Django Migration 源码分析

25 minute read

Django Migration 主要用来自动化地变更数据库的 schema(新增表,新增字段等等),有点类似版本控制系统(git),只是控制的是数据库的 schema,而不是代码。

migration 主要分为两部分:

  • makemigrations: 基于 models 的变更,来生成新的 migration 文件,存放到各个 app 下的 migrations 目录。

  • migrate: 把 migration 文件应用到数据库,也可以反向取消已应用的变更,类似 git revert

主要流程如下图:

django migrations

下面就从源码层次分析下 Django Migration 系统的内部原理,Django 版本为 v1.11。

Make Migrations

python manage.py makemigrations 该命令通过对比现有的 migration 文件和所有 APP 的 models 字段,根据差异生成新的 migration 文件。

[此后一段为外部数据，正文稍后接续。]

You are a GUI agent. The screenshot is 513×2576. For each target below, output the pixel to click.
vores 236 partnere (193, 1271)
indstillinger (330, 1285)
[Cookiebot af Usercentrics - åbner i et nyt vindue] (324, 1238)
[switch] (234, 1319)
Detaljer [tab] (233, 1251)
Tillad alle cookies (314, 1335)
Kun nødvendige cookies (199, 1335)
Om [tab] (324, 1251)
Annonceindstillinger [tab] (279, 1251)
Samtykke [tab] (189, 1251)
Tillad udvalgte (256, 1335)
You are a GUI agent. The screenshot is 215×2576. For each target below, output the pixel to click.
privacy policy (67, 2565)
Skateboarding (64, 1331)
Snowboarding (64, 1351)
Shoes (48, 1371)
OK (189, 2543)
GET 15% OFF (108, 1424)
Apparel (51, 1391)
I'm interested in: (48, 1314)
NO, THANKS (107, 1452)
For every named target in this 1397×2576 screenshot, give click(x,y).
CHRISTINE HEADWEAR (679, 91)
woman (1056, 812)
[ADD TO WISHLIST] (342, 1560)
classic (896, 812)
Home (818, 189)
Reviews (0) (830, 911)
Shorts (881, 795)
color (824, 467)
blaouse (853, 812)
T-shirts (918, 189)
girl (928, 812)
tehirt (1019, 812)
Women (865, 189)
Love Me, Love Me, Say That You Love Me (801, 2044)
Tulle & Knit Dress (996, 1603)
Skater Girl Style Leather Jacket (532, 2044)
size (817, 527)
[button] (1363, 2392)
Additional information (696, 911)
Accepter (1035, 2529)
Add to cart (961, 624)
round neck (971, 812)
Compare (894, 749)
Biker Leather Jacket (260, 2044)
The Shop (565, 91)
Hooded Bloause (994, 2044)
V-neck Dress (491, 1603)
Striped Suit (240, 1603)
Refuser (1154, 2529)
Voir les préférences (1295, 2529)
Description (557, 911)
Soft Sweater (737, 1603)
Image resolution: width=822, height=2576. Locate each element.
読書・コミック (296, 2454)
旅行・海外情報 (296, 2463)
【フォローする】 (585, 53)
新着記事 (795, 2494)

代码路径: https://github.com/django/django/blob/stable/1.11.x/django/core/management/commands/makemigrations.py

MigrationLoader

代码路径: https://github.com/django/django/blob/stable/1.11.x/django/db/migrations/loader.py#L21

makemigration 首先会实例化一个 MigrationLoader

loader = MigrationLoader(None, ignore_no_migrations=True)

MigrationLoader 在实例化过程中,会通过加载当前项目下所有的 migration 文件来构造出 MigrationGraph

class MigrationLoader(object):
    """
    Loads migration files from disk, and their status from the database.
    ...
    """
    def __init__(self, connection, load=True, ignore_no_migrations=False):
        ...
        if load:
            self.build_graph()

    def build_graph(self):
        self.load_disk()
        ...
        self.graph = MigrationGraph()
        ...

    def load_disk(self):
        """
        Loads the migrations from all INSTALLED_APPS from disk.
        """
        ...

MigrationGraph 本质上就是项目里所有 migration 文件的依赖关系图。图中的每一个节点 Node 代表一个 app 下的 migration 文件,例如 ('app_A, '0001_auto_20190822_0806')

migration graph

class MigrationGraph(object):
    """
    Represents the digraph of all migrations in a project.
    ...
    """
    def __init__(self):
        self.node_map = {}
        self.nodes = {}
        self.cached = False

class Node(object):
    """
    A single node in the migration graph. Contains direct links to adjacent
    nodes in either direction.
    """
    def __init__(self, key):
        self.key = key
        self.children = set()
        self.parents = set()

ProjectState

代码路径: https://github.com/django/django/blob/stable/1.11.x/django/db/migrations/state.py#L88

有了上面的依赖关系图后,就可以推导出整个项目的状态,也就是上一次执行makemigration时的项目状态,项目状态可以理解为项目里所有APP里的model状态。

# Set up autodetector
autodetector = MigrationAutodetector(
    loader.project_state(),
    ProjectState.from_apps(apps),
    questioner,
)

其中, loader.project_state()就是通过依赖关系图推导出的项目状态,而ProjectState.from_apps(apps)是通过app推导出的当前实时的项目状态,把这两个新旧状态传给MigrationAutodetector,由它来对比出差异。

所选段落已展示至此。